* [Record set]
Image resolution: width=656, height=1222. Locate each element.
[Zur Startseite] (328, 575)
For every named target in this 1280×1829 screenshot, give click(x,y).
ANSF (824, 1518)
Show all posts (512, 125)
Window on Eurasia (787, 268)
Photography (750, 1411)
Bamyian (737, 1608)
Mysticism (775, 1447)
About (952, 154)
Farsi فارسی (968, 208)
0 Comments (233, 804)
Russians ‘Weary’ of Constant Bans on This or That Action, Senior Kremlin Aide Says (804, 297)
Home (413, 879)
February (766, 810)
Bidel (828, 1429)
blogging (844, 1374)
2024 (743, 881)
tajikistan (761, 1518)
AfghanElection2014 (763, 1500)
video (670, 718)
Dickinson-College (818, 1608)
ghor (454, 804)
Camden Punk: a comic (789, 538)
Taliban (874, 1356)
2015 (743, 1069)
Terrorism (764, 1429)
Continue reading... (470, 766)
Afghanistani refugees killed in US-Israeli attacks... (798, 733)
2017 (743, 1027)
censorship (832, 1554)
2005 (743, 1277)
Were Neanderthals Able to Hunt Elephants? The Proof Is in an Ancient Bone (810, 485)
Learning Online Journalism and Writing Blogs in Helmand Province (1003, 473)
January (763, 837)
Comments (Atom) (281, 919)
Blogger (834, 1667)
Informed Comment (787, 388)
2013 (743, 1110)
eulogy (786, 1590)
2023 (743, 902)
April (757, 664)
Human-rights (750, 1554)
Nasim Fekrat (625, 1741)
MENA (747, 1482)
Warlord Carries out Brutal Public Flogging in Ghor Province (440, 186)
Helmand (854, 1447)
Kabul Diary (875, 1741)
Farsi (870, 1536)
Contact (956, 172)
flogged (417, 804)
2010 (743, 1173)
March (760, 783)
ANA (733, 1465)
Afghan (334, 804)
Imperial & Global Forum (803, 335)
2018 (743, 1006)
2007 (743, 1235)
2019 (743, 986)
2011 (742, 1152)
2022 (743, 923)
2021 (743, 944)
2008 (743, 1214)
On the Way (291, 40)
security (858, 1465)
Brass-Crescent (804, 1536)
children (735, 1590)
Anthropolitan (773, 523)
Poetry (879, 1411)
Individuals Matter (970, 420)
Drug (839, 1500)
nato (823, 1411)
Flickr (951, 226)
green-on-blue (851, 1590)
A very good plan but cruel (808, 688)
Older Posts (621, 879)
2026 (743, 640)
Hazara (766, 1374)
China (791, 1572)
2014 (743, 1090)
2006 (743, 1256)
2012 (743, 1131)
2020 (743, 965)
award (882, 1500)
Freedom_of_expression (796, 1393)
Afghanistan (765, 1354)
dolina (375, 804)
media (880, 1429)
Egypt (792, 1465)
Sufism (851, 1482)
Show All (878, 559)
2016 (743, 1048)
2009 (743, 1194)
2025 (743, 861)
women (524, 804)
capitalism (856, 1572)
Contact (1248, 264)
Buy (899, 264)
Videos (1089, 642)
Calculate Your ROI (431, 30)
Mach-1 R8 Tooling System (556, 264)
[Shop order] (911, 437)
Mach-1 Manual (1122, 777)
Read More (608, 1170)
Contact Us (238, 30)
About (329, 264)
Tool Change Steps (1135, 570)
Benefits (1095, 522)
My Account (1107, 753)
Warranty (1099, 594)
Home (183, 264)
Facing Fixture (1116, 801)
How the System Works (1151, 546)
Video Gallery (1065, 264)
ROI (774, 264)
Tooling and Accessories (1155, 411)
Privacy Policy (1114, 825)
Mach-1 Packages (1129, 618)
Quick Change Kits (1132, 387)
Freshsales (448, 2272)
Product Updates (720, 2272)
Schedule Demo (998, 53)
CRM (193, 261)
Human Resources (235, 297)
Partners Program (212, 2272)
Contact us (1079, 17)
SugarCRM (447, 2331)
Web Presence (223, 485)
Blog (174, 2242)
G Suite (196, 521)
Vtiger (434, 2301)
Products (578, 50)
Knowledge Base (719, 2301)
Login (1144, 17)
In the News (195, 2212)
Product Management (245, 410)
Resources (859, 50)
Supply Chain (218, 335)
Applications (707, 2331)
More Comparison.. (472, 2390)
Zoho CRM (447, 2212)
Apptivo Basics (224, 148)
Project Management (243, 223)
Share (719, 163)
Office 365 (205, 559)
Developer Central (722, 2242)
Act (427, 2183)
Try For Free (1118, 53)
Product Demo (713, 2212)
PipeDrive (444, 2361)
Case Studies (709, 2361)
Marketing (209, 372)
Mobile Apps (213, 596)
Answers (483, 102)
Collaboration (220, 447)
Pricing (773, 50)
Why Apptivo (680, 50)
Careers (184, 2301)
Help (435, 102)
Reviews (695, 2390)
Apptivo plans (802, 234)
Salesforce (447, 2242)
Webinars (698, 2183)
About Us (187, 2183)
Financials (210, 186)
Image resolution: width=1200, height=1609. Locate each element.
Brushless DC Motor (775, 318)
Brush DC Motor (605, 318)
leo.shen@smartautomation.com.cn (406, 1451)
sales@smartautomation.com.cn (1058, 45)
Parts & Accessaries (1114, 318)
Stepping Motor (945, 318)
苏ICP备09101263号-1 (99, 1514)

* [Your objective] Please retype all of the records above line for line, with no changes.

* [Result for this exercise]
Image resolution: width=656, height=1222. Locate each element.
[Zur Startseite] (328, 575)
For every named target in this 1280×1829 screenshot, give click(x,y).
ANSF (824, 1518)
Show all posts (512, 125)
Window on Eurasia (787, 268)
Photography (750, 1411)
Bamyian (737, 1608)
Mysticism (775, 1447)
About (952, 154)
Farsi فارسی (968, 208)
0 Comments (233, 804)
Russians ‘Weary’ of Constant Bans on This or That Action, Senior Kremlin Aide Says (804, 297)
Home (413, 879)
February (766, 810)
Bidel (828, 1429)
blogging (844, 1374)
2024 (743, 881)
tajikistan (761, 1518)
AfghanElection2014 (763, 1500)
video (670, 718)
Dickinson-College (818, 1608)
ghor (454, 804)
Camden Punk: a comic (789, 538)
Taliban (874, 1356)
2015 (743, 1069)
Terrorism (764, 1429)
Continue reading... (470, 766)
Afghanistani refugees killed in US-Israeli attacks... (798, 733)
2017 (743, 1027)
censorship (832, 1554)
2005 (743, 1277)
Were Neanderthals Able to Hunt Elephants? The Proof Is in an Ancient Bone (810, 485)
Learning Online Journalism and Writing Blogs in Helmand Province (1003, 473)
January (763, 837)
Comments (Atom) (281, 919)
Blogger (834, 1667)
Informed Comment (787, 388)
2013 (743, 1110)
eulogy (786, 1590)
2023 (743, 902)
April (757, 664)
Human-rights (750, 1554)
Nasim Fekrat (625, 1741)
MENA (747, 1482)
Warlord Carries out Brutal Public Flogging in Ghor Province (440, 186)
Helmand (854, 1447)
Kabul Diary (875, 1741)
Farsi (870, 1536)
Contact (956, 172)
flogged (417, 804)
2010 (743, 1173)
March (760, 783)
ANA (733, 1465)
Afghan (334, 804)
Imperial & Global Forum (803, 335)
2018 (743, 1006)
2007 (743, 1235)
2019 (743, 986)
2011 (742, 1152)
2022 (743, 923)
2021 (743, 944)
2008 (743, 1214)
On the Way (291, 40)
security (858, 1465)
Brass-Crescent (804, 1536)
children (735, 1590)
Anthropolitan (773, 523)
Poetry (879, 1411)
Individuals Matter (970, 420)
Drug (839, 1500)
nato (823, 1411)
Flickr (951, 226)
green-on-blue (851, 1590)
A very good plan but cruel (808, 688)
Older Posts (621, 879)
2026 (743, 640)
Hazara (766, 1374)
China (791, 1572)
2014 (743, 1090)
2006 (743, 1256)
2012 (743, 1131)
2020 (743, 965)
award (882, 1500)
Freedom_of_expression (796, 1393)
Afghanistan (765, 1354)
dolina (375, 804)
media (880, 1429)
Egypt (792, 1465)
Sufism (851, 1482)
Show All (878, 559)
2016 (743, 1048)
2009 (743, 1194)
2025 (743, 861)
women (524, 804)
capitalism (856, 1572)
Contact (1248, 264)
Buy (899, 264)
Videos (1089, 642)
Calculate Your ROI (431, 30)
Mach-1 R8 Tooling System (556, 264)
[Shop order] (911, 437)
Mach-1 Manual (1122, 777)
Read More (608, 1170)
Contact Us (238, 30)
About (329, 264)
Tool Change Steps (1135, 570)
Benefits (1095, 522)
My Account (1107, 753)
Warranty (1099, 594)
Home (183, 264)
Facing Fixture (1116, 801)
How the System Works (1151, 546)
Video Gallery (1065, 264)
ROI (774, 264)
Tooling and Accessories (1155, 411)
Privacy Policy (1114, 825)
Mach-1 Packages (1129, 618)
Quick Change Kits (1132, 387)
Freshsales (448, 2272)
Product Updates (720, 2272)
Schedule Demo (998, 53)
CRM (193, 261)
Human Resources (235, 297)
Partners Program (212, 2272)
Contact us (1079, 17)
SugarCRM (447, 2331)
Web Presence (223, 485)
Blog (174, 2242)
G Suite (196, 521)
Vtiger (434, 2301)
Products (578, 50)
Knowledge Base (719, 2301)
Login (1144, 17)
In the News (195, 2212)
Product Management (245, 410)
Resources (859, 50)
Supply Chain (218, 335)
Applications (707, 2331)
More Comparison.. (472, 2390)
Zoho CRM (447, 2212)
Apptivo Basics (224, 148)
Project Management (243, 223)
Share (719, 163)
Office 365 (205, 559)
Developer Central (722, 2242)
Act (427, 2183)
Try For Free (1118, 53)
Product Demo (713, 2212)
PipeDrive (444, 2361)
Case Studies (709, 2361)
Marketing (209, 372)
Mobile Apps (213, 596)
Answers (483, 102)
Collaboration (220, 447)
Pricing (773, 50)
Why Apptivo (680, 50)
Careers (184, 2301)
Help (435, 102)
Reviews (695, 2390)
Apptivo plans (802, 234)
Salesforce (447, 2242)
Webinars (698, 2183)
About Us (187, 2183)
Financials (210, 186)
Image resolution: width=1200, height=1609. Locate each element.
Brushless DC Motor (775, 318)
Brush DC Motor (605, 318)
leo.shen@smartautomation.com.cn (406, 1451)
sales@smartautomation.com.cn (1058, 45)
Parts & Accessaries (1114, 318)
Stepping Motor (945, 318)
苏ICP备09101263号-1 (99, 1514)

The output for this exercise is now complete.